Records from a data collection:
☆ ☆ ☆

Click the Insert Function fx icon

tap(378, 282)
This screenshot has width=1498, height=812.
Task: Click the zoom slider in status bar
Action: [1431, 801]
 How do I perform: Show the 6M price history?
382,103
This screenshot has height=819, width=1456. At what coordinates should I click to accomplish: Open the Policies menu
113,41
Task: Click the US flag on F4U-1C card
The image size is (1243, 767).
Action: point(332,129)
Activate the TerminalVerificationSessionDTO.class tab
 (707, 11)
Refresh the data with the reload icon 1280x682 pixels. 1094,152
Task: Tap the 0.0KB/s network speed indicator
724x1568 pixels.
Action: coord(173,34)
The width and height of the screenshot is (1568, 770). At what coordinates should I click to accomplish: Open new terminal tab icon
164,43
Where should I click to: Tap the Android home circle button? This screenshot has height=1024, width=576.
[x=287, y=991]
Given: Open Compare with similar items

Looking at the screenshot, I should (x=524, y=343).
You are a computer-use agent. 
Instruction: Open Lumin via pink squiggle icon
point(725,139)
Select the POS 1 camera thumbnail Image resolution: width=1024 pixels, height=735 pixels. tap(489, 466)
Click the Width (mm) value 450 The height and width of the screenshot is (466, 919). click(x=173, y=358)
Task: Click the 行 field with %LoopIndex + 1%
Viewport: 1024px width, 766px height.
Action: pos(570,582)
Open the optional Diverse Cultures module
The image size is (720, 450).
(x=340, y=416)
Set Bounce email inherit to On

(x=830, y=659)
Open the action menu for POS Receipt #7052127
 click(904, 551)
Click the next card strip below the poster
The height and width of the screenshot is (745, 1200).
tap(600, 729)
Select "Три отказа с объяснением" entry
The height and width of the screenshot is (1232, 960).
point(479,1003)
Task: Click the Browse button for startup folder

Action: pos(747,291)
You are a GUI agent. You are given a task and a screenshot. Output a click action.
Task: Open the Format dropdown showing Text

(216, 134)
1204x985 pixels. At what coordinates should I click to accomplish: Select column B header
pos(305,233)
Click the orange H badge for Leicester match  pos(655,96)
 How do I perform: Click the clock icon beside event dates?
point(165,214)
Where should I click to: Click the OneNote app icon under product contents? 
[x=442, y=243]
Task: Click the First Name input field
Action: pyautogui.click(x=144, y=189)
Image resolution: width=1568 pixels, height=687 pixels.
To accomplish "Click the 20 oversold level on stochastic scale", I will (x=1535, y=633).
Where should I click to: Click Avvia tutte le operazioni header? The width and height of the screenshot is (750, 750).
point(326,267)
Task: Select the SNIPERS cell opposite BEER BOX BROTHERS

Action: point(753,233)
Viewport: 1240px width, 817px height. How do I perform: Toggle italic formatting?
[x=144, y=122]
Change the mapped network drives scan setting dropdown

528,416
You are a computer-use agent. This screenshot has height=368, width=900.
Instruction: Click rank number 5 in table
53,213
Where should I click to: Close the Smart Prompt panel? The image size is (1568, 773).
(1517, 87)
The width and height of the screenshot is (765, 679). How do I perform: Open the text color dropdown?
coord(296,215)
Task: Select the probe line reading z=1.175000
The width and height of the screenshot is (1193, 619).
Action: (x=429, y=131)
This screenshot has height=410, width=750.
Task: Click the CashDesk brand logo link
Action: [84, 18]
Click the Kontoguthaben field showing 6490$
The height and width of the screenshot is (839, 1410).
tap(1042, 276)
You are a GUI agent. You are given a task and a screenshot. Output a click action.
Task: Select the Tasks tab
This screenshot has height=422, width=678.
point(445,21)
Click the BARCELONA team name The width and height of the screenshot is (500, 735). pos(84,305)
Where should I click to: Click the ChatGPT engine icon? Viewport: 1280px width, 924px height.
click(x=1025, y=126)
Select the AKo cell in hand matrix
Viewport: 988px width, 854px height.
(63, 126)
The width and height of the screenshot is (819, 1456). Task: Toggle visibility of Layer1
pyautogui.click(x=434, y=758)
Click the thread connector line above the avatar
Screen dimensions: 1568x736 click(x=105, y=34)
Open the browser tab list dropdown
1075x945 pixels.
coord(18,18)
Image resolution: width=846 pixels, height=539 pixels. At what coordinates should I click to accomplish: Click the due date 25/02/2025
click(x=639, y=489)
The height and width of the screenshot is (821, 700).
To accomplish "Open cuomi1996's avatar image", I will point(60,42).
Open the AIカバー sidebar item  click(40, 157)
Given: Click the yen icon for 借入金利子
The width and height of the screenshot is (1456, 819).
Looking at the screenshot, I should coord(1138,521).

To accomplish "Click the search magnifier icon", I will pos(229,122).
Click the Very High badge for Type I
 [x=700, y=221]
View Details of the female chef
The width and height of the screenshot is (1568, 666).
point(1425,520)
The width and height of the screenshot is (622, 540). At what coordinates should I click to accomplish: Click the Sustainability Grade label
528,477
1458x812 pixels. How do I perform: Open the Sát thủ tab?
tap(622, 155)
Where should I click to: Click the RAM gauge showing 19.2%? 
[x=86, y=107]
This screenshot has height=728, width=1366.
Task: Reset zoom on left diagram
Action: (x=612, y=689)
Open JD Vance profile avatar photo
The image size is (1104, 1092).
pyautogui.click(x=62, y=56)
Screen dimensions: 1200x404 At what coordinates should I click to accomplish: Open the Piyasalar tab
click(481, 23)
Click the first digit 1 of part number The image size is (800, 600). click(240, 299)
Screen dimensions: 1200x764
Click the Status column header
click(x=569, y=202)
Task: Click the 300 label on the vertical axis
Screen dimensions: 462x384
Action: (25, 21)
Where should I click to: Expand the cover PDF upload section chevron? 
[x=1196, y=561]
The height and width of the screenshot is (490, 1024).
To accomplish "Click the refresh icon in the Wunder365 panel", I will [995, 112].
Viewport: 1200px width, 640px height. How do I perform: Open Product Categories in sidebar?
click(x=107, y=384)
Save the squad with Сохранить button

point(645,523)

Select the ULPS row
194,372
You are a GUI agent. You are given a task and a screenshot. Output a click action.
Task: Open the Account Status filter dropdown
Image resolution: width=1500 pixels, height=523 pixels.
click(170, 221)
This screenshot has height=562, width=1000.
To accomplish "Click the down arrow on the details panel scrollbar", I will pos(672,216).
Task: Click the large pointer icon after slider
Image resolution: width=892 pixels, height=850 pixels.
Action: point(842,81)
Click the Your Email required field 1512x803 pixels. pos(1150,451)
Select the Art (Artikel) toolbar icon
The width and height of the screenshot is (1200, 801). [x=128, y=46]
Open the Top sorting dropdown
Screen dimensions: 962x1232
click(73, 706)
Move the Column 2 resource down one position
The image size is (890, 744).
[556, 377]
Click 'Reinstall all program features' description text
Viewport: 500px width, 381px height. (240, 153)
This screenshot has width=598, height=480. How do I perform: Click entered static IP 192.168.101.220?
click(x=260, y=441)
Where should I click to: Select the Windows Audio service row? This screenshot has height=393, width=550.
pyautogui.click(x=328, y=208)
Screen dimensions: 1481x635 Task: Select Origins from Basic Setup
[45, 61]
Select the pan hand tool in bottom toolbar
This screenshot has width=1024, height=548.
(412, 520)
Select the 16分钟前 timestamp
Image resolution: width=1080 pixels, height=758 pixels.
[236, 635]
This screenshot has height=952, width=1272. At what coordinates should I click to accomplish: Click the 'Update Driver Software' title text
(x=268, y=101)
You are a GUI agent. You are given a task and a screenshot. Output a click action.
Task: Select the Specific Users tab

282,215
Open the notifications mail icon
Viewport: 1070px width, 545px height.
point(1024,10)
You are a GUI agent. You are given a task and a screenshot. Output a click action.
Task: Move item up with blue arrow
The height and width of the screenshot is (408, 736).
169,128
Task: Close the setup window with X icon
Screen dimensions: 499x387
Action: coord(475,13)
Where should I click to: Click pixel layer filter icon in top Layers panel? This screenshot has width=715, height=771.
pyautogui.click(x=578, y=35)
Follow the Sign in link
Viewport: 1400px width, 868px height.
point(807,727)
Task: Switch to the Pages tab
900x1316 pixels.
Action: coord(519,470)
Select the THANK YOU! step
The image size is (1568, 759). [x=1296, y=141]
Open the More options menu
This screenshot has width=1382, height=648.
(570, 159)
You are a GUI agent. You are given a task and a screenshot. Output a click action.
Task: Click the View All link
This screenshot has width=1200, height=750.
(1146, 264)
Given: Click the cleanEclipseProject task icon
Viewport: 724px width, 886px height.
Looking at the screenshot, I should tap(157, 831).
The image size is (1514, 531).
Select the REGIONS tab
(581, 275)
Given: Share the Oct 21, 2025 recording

☆ ☆ ☆

In the lines above, find the word "will" and copy every line it occurs in.

PROBLEM SOLUTION –
To accomplish "Click the 20 oversold level on stochastic scale", I will (x=1535, y=633).
To accomplish "Open cuomi1996's avatar image", I will point(60,42).
To accomplish "Click the search magnifier icon", I will pos(229,122).
To accomplish "Click the refresh icon in the Wunder365 panel", I will [995, 112].
To accomplish "Click the down arrow on the details panel scrollbar", I will pos(672,216).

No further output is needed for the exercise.